| DESCRIPTION OF THE TASK |
Swap "Next" for "Back" in the listing, starting at the line that contains "The height and" and ending at the last line of the listing, and leave every other word unchanged. Give back only those lines, without the pictures.

###

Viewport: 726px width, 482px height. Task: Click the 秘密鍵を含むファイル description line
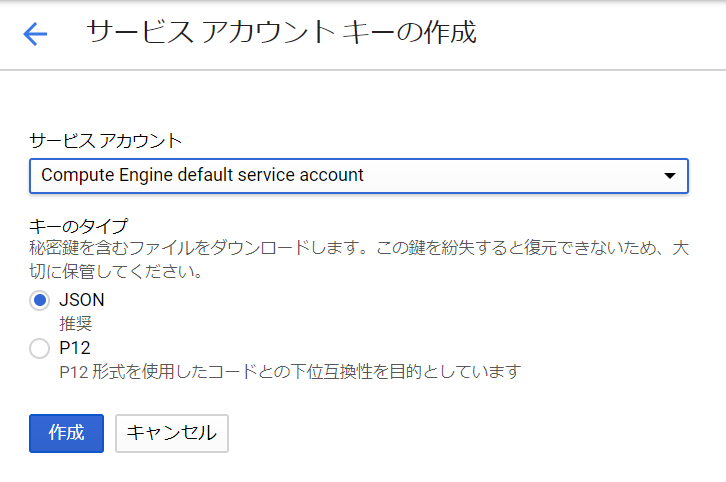click(x=359, y=248)
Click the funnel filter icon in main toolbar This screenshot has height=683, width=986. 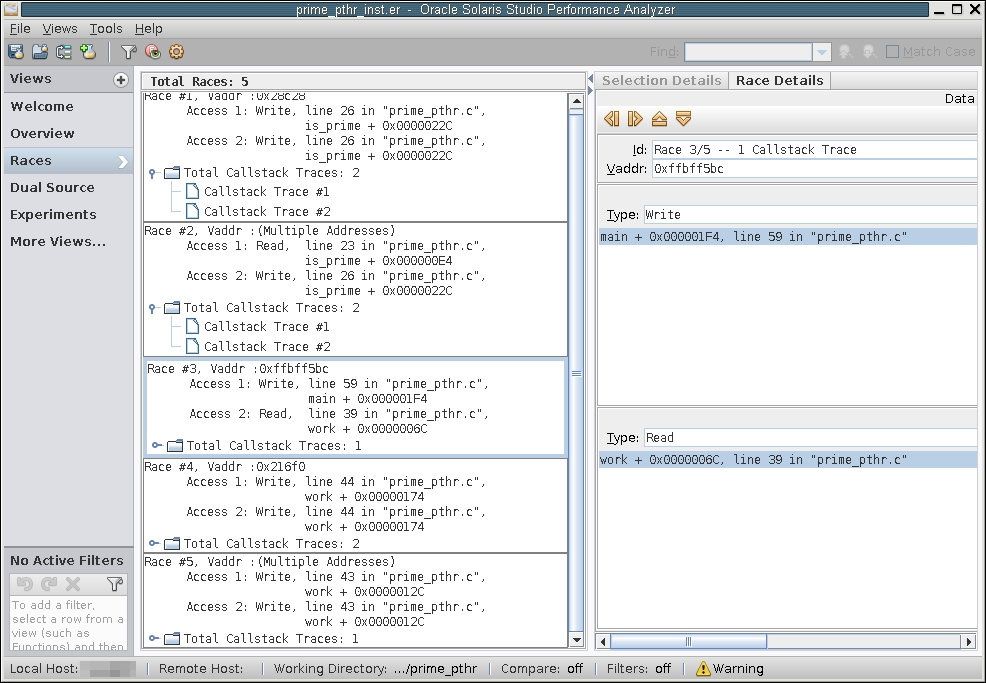tap(128, 52)
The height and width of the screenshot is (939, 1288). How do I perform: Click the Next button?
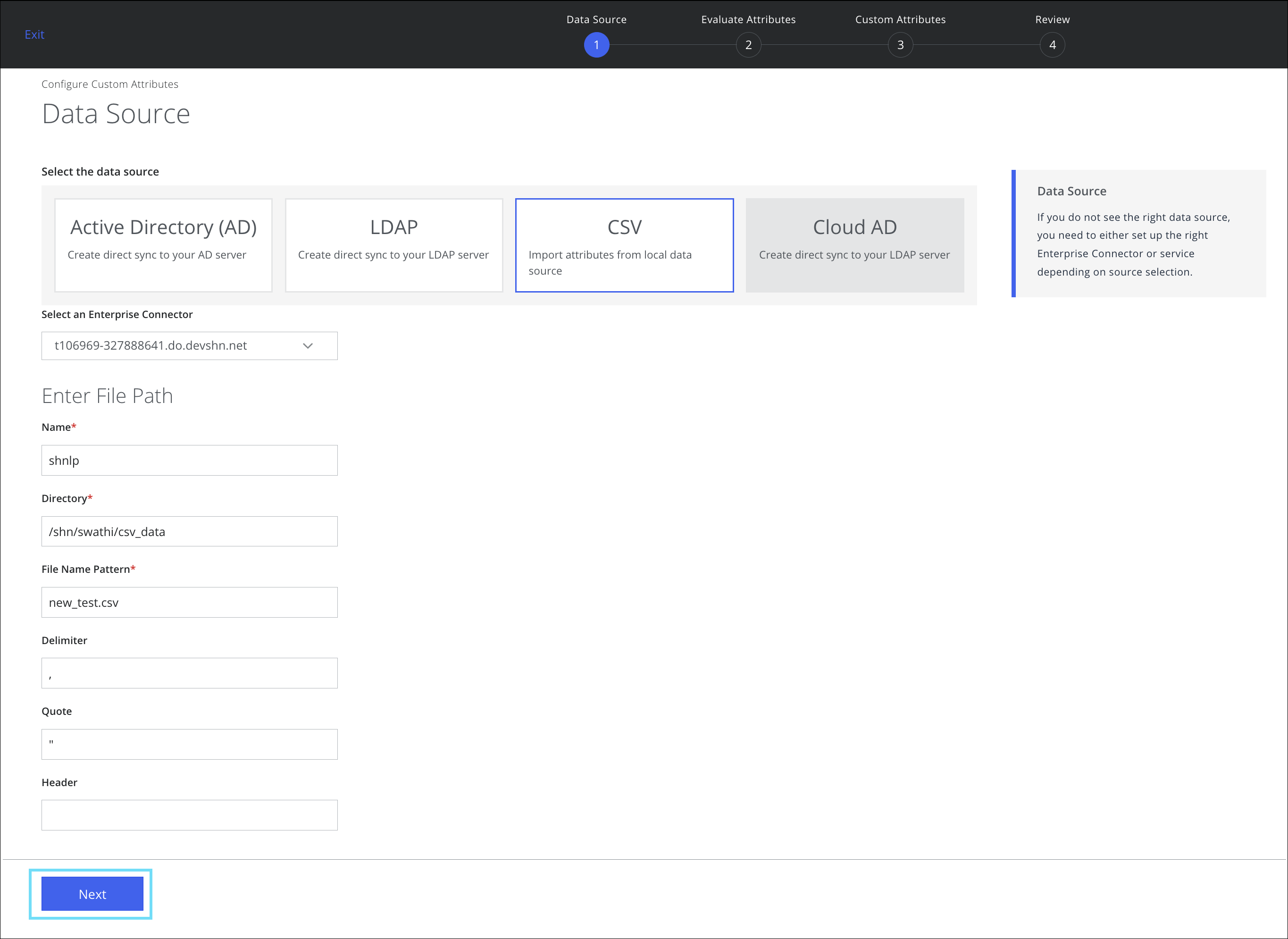(92, 894)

###

| WORKED SOLUTION |
The height and width of the screenshot is (939, 1288). How do I perform: Click the Back button?
(92, 894)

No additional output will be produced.